Photo Credit: Rasi Bhadramani
The following is a summary of “Cardiovascular events after invasive pneumococcal disease: a retrospective cohort study,” published in the October 2024 issue of Infectious Disease by Dulfer et al.
Researchers conducted a retrospective study to determine the factors associated with cardiovascular events (CVEs) within 1 year after admission in patients with invasive pneumococcal disease (IPD) and implications for patient care.
They examined adult patients from 4 Dutch hospitals with positive blood cultures for Streptococcus pneumoniae between 2012 and 2020 and collected disease characteristics and microbiological data from electronic patient files with primary outcomes of stroke and acute coronary syndromes (ACS).
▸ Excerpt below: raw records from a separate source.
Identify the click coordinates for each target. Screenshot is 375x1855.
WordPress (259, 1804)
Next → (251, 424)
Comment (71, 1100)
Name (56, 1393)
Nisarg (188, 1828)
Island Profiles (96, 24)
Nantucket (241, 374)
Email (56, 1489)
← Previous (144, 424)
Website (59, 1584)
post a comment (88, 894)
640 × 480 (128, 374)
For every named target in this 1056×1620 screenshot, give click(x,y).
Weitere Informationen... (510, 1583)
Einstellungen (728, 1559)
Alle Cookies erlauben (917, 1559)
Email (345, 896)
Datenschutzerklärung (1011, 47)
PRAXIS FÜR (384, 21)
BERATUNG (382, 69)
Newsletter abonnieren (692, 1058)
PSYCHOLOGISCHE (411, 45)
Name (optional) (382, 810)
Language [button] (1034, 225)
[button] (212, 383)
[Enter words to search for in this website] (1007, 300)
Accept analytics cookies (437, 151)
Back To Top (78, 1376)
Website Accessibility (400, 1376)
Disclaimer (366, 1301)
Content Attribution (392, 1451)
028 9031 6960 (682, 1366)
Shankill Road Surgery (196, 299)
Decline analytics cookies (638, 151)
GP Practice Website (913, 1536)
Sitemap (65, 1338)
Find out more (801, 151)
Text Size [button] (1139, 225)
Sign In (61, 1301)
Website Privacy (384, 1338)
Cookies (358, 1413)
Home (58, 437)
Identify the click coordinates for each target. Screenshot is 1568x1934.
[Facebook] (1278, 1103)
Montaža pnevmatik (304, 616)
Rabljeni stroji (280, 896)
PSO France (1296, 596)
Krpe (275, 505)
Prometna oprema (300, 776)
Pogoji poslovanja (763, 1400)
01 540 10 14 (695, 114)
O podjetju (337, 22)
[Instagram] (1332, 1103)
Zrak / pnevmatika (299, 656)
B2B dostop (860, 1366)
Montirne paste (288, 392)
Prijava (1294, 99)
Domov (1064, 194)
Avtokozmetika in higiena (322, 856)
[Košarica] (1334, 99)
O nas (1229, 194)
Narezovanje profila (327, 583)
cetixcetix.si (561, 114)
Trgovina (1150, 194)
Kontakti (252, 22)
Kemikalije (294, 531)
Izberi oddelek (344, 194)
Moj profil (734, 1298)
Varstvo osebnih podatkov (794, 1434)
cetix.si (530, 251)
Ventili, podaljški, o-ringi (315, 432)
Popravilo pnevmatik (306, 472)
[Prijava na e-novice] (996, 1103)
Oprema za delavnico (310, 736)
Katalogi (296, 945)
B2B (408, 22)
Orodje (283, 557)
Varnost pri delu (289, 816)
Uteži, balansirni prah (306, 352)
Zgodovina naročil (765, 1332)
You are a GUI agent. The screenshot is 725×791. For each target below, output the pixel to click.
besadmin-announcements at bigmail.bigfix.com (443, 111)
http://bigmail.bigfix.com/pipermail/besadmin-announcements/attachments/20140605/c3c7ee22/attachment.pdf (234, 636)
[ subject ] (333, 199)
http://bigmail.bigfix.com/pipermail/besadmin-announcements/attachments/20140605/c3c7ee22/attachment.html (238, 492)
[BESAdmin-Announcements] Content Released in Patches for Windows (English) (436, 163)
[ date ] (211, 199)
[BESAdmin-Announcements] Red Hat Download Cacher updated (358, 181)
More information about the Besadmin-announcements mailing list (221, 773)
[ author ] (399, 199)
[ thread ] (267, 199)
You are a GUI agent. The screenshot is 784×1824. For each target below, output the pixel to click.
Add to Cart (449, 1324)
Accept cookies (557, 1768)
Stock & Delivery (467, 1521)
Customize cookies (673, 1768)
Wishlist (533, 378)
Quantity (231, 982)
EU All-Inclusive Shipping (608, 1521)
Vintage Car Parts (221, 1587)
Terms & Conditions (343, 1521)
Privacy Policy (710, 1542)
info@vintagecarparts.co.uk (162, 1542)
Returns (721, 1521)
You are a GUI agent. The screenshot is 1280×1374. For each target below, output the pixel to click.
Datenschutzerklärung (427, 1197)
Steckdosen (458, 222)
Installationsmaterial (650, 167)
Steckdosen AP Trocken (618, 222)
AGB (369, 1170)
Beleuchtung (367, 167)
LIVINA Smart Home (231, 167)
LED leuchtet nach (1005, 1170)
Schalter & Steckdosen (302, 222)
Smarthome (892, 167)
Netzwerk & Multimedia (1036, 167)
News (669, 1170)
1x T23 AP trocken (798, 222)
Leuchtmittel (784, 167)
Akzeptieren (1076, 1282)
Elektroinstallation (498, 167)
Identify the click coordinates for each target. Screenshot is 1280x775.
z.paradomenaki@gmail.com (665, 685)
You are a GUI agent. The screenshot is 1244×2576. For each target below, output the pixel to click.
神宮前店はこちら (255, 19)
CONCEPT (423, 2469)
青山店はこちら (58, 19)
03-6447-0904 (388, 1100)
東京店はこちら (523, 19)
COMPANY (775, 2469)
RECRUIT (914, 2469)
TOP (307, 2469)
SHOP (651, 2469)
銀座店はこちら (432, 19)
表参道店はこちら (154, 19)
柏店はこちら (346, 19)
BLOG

The results showed that 4.2% of 914 eligible patients experienced a CVE within 1 year after the admission for IPD, while ACS mainly occurred in the first 2 weeks, and stroke developed throughout the follow-up. The ACS was positively associated with disease severity, but alcohol abuse was the sole independent predictor (odds ratio [OR] 3.840, 95% CI 1.108-13.303). Although stroke occurred in 6.3% of meningitis cases, a body temperature >39.5°C at admission was the best clinical predictor (OR 3.117 [1.154-8.423]). In the adult IPD population aged <70 years, pneumococcal serotypes were the primary predictors of ACS (7F; OR 15.733 [1.812-136.632]) and stroke (22F; OR 7.320 [1.193-44.903]).
They concluded that adverse CVEs were common after invasive pneumococcal disease diagnosis and warranted attention, particularly among the high-risk groups identified.